A hemophilia drug sharply cuts the chances that victims of the most devastating type of stroke will die or be severely disabled, providing the first possible treatment for brain hemorrhages, researchers reported Saturday.
An international study involving 400 patients found that a single infusion of the drug, a synthetic version of a naturally occurring protein, given within three hours after onset cut by about one-third the risk of death or severe disability among patients in the midst of a bleeding stroke. This type of stroke hits about 80,000 Americans each year and about 2 million people worldwide.
The findings mark only the second time that any treatment has been shown to be effective for any type of stroke and the first time a treatment has been found effective for bleeding strokes, which are the deadliest and most disabling.
"These results are beyond my wildest dreams," said Stephan A. Mayer, an associate professor of neurology and neurosurgery at Columbia University Medical Center in New York, who led the study. "I thought this might work, but I had no idea it would work so well."
Although the drug, NovoSeven, probably requires additional testing before winning formal approval for use with stroke patients, Mayer and other experts predicted it would likely become the standard treatment and transform care for what had essentially been tens of thousands of hopeless patients.
"The results we've seen are just so eye-popping that I have no doubt that eventually this is going to become the standard treatment for stroke around the world," said Mayer, who unveiled his findings at the World Stroke Congress in Vancouver.
The advance underscores the need to seek treatment quickly when people experience stroke symptoms, said Harold Adams, a professor of neurology at the University of Iowa.
Some researchers, while praising the findings, cautioned that the drug carries risks. More testing was needed to gauge the relative risks and benefits, especially because the trial was not specifically designed to prove effectiveness, they said.
About 700,000 Americans each year suffer strokes, the leading cause of disability in the United States and the third leading cause of death. Eighty percent of strokes occur when a blood clot blocks a vessel in the brain, killing brain tissue. About 15 percent of stroke victims suffer a type known as a hemorrhagic stroke, which occurs when small blood vessels in the brain burst. Those are the most deadly and most likely to leave survivors severely disabled, with one-third to one-half dying and most of the survivors being left severely disabled. There has never been an effective treatment.
"There has been nothing - ever. It has the highest mortality and leads to the worst outcome of any kind of stroke. It's devastating," Mayer said. "The really horrible part is that when someone gets hits by one of these they get a headache, then they collapse. They get paralyzed and they sink in to coma. The only thing you can do is put someone on life-support." Mayer proposed trying NovoSeven, which was developed to stop hemophilia patients from bleeding to death. The drug is a laboratory-produced version of a naturally occurring protein, called factor VIIa, that causes blood clots to form.

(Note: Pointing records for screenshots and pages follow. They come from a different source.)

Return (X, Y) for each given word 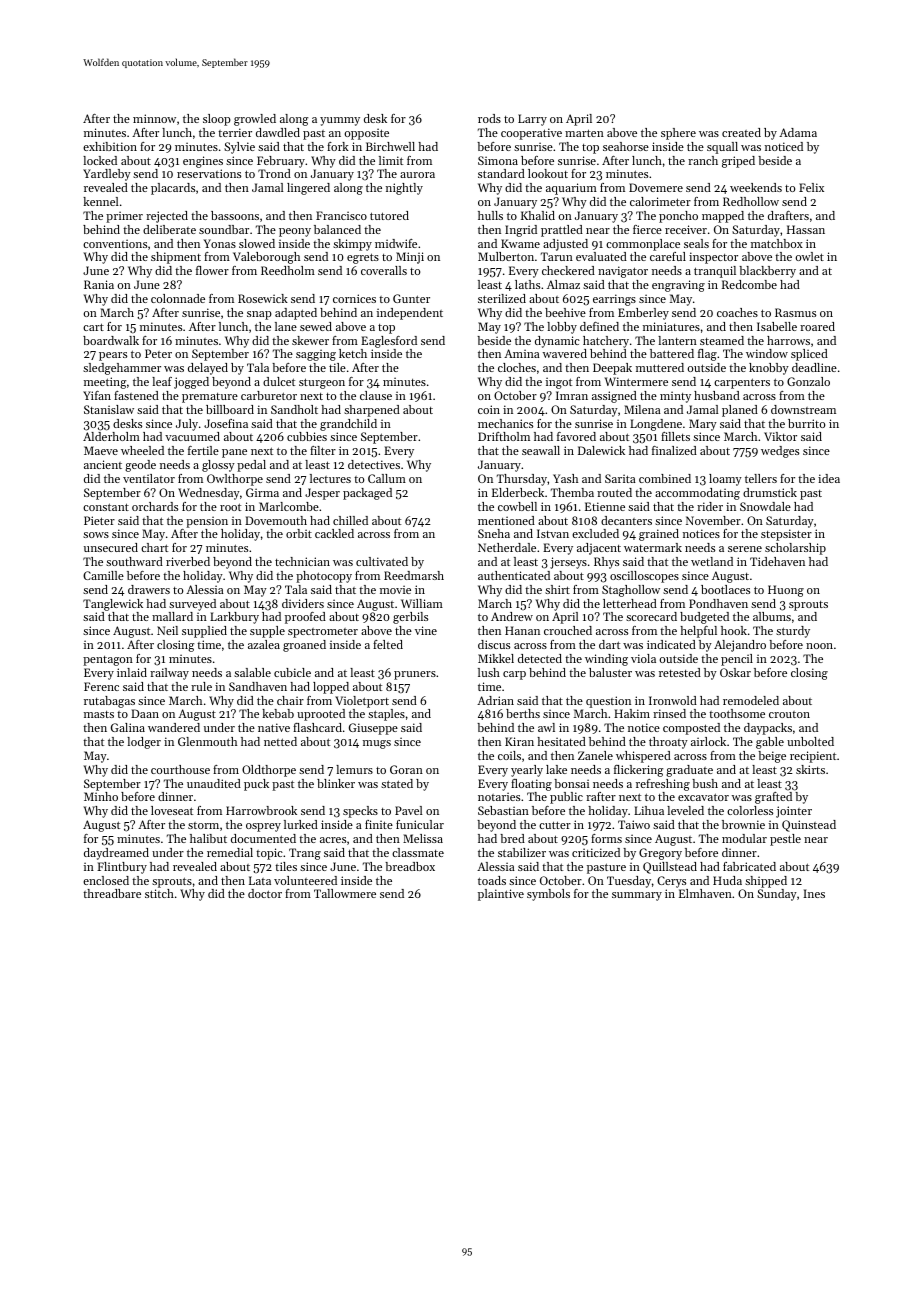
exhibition (110, 146)
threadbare (112, 893)
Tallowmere (345, 893)
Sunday (777, 895)
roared (817, 326)
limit (391, 160)
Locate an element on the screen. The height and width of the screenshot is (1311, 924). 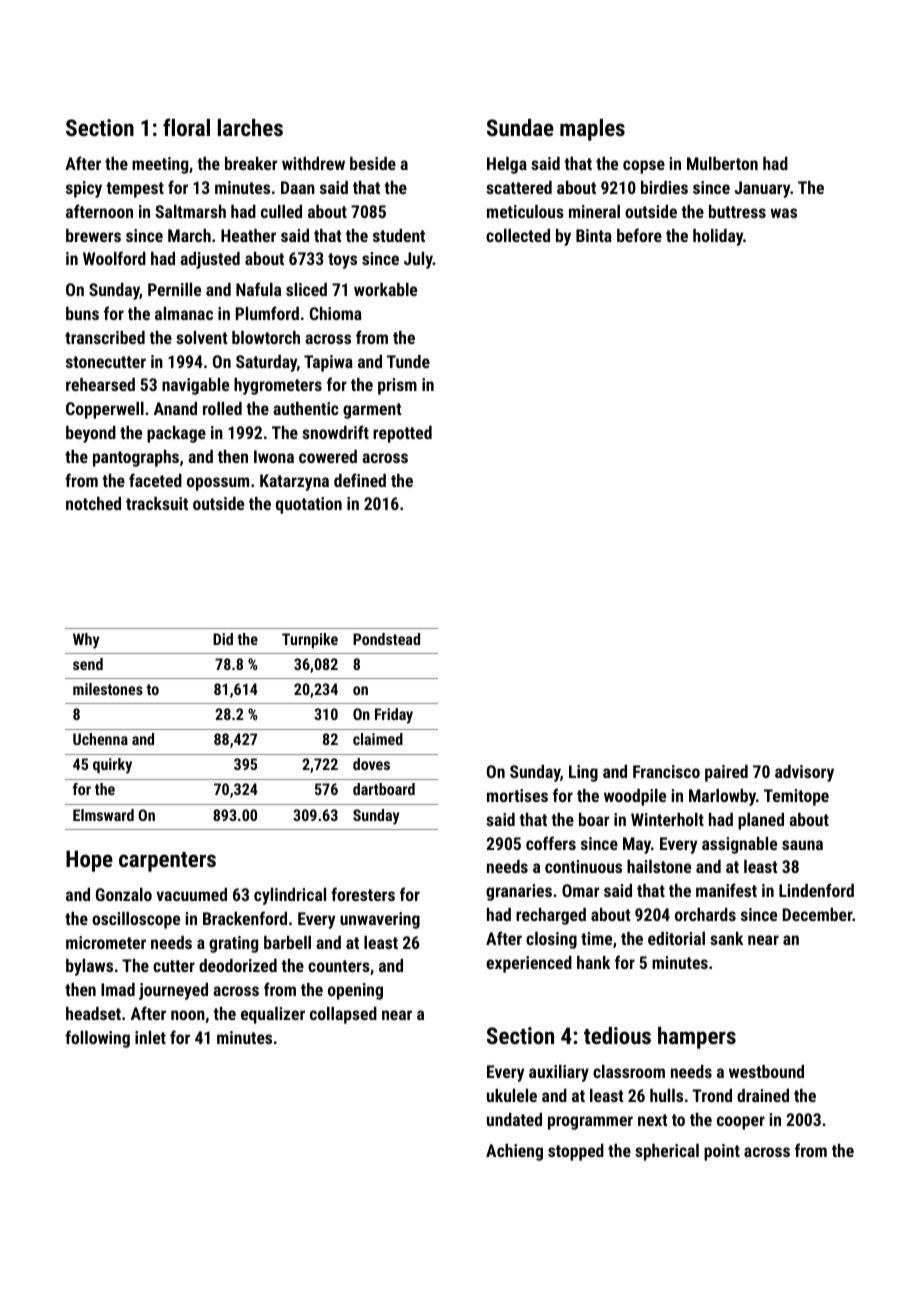
undated is located at coordinates (514, 1119).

In the study, designed primarily to test the drug's safety and potential for reducing bleeding, patients received an intravenous infusion of either the drug, given in one of three different doses, or a placebo. A CAT scan 24 hours after receiving the treatment showed that any of the three doses reduced by about half the amount of bleeding in the brain, Mayer said.
But when the researchers followed the patients for three months, they found that those receiving the drug were approximately 30 percent less likely to die or be left severely disabled - paralyzed or in a coma. About 70 percent of those who received the placebo either died or were left severely disabled, compared with about 50 percent of those receiving the drug, Mayer said.
"On average, for every six patients you treat, you are going to eliminate one death or severe devastation," he said.
Those receiving the drug were, however, about 6 percent more likely to suffer heart attacks or strokes caused by blood clots.
While Mayer said those increased risks were far outweighed by the benefits, Warach cautioned that it remains a key question that required a larger, follow-up study.
The study was funded by the drug's maker, Novo Nordisk of Denmark, but Mayer said he has no financial interest in the company or the drug.